DATA UNDER STUDY:
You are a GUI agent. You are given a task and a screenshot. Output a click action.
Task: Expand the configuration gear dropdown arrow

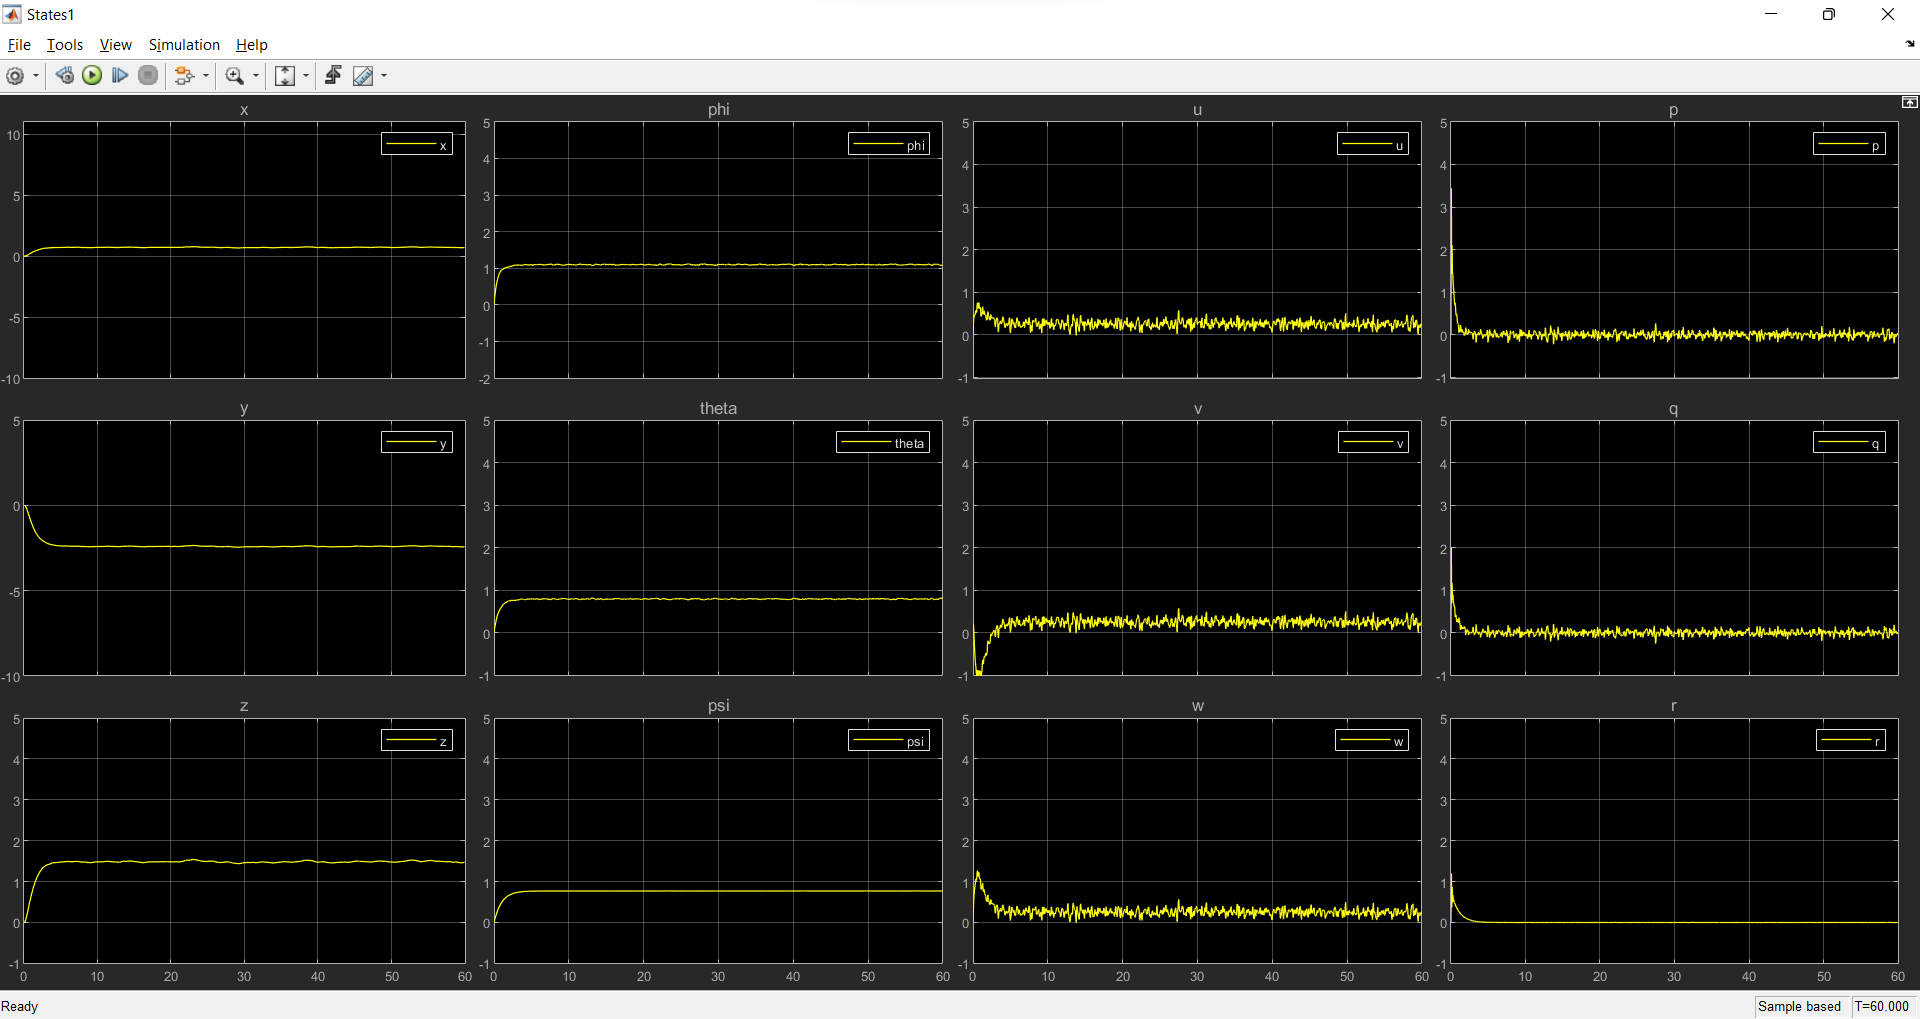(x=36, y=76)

==

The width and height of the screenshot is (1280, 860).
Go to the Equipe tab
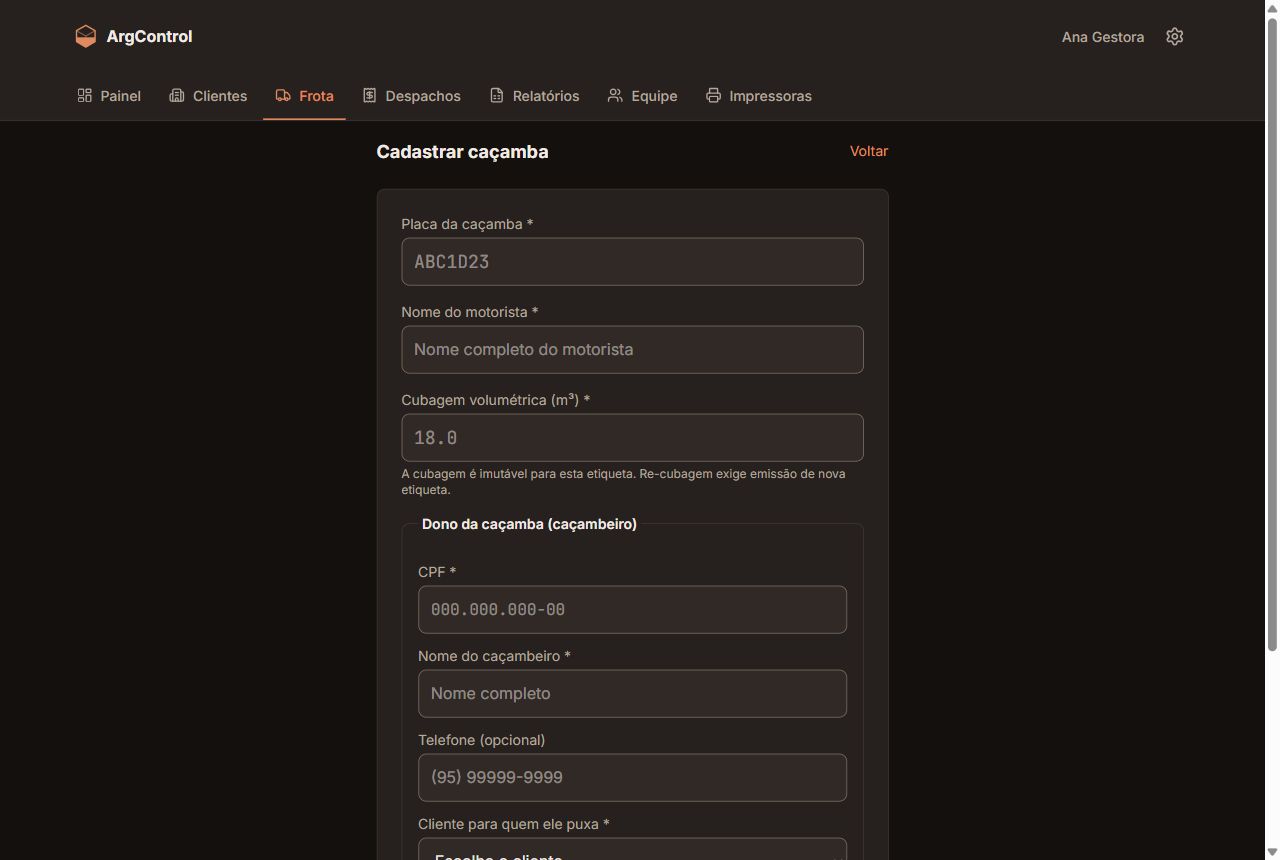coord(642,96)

YOUR GOAL: A single number, please: how many lines in the data above contain the string "screenshot"?

RESPONSE FOR THIS EXERCISE: 2